Even the 13,000 pixel image I downloaded is enough to show incredible detail. Here's the Eagle Nebula isolated for your perusal:
I've observed this nebula many times through my own telescope, but c'mon. Hubble made this nebula famous with the "Pillars of Creation", and you can see them just to the right of center, angled down to the lower right. But they're essentially lost in the middle of this maelstrom of gas, dust, newly formed stars, shock waves, and just background stars.
One thing that stood out to me is how you can see lots of background stars on the left, but just to the right of the nebula the sky gets much darker, and the star counts drops abruptly. That's because there's a giant molecular cloud there, a vast, dense, cold collection of dust and gas that doesn't glow, so it blocks light from stars behind it. The bright gas everywhere is made of hydrogen atoms heated by the young luminous stars in the Eagle, but the dark cloud is so cold atoms of hydrogen are still bound together to make H2, a hydrogen molecule. Some clouds like that are only a few degrees above absolute zero inside.

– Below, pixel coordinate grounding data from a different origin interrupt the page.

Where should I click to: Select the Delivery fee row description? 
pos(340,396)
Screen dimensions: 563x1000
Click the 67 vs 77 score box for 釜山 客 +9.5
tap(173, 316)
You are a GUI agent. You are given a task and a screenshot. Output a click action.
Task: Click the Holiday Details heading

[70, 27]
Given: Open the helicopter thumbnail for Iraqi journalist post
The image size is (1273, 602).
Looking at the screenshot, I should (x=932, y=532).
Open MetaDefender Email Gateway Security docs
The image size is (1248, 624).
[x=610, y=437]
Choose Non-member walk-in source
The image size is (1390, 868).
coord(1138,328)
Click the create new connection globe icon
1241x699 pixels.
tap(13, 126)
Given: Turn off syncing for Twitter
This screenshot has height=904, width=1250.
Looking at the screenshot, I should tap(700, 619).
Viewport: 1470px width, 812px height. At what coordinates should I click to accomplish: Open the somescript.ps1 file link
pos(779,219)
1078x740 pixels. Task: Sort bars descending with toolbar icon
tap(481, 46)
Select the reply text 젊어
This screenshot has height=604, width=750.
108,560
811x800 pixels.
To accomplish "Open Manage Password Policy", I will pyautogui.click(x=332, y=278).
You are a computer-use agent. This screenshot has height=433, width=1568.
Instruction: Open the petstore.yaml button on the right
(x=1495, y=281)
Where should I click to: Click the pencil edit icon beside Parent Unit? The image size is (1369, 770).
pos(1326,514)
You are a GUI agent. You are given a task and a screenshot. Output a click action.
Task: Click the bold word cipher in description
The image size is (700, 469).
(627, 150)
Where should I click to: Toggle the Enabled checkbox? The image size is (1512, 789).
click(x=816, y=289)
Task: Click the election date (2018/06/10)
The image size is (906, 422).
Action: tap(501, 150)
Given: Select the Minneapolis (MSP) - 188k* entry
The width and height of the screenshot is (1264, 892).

That picture shows a half dozen highlights of the big mosaic, including some dark snaking dust clouds, dense star-forming regions, star clusters, and shock fronts where denser material is being blasted away by the powerful energy emitted by nearby stars. And, not to bore you with repeating myself, but even this is just a crop of the larger image that shows 12 of these highlights. I just can't fit them in the blog reasonably sized for you to see. Go to the original to get the big stuff.
Images like this slay me. I have spent quite some time at the eyepiece ogling both the Eagle and the Omega (in fact, once you see it as the Swan it's hard to see it otherwise; I've shown it to many people and it's fun to hear them exclaim out loud once they see the swan shape to it), but it's not possible to see them like this. Not unless you have a 2.6-meter telescope equipped with a monster camera situated in phenomenally dark skies.
And yet… standing behind my 20-centimeter telescope, seeing these objects as faint and fuzzy, but still recognizable, there is a thrill. It's nothing like these images, sure, but I know that the photons hitting my eye have traveled over 7,000 light years. They started their journey when they were created as starlight slammed into hydrogen atoms, exciting them, then they flew across that unimaginable distance, ending in my retina.
Those photons came to me, directly. Images are cool, but yeah. There's nothing like that, either.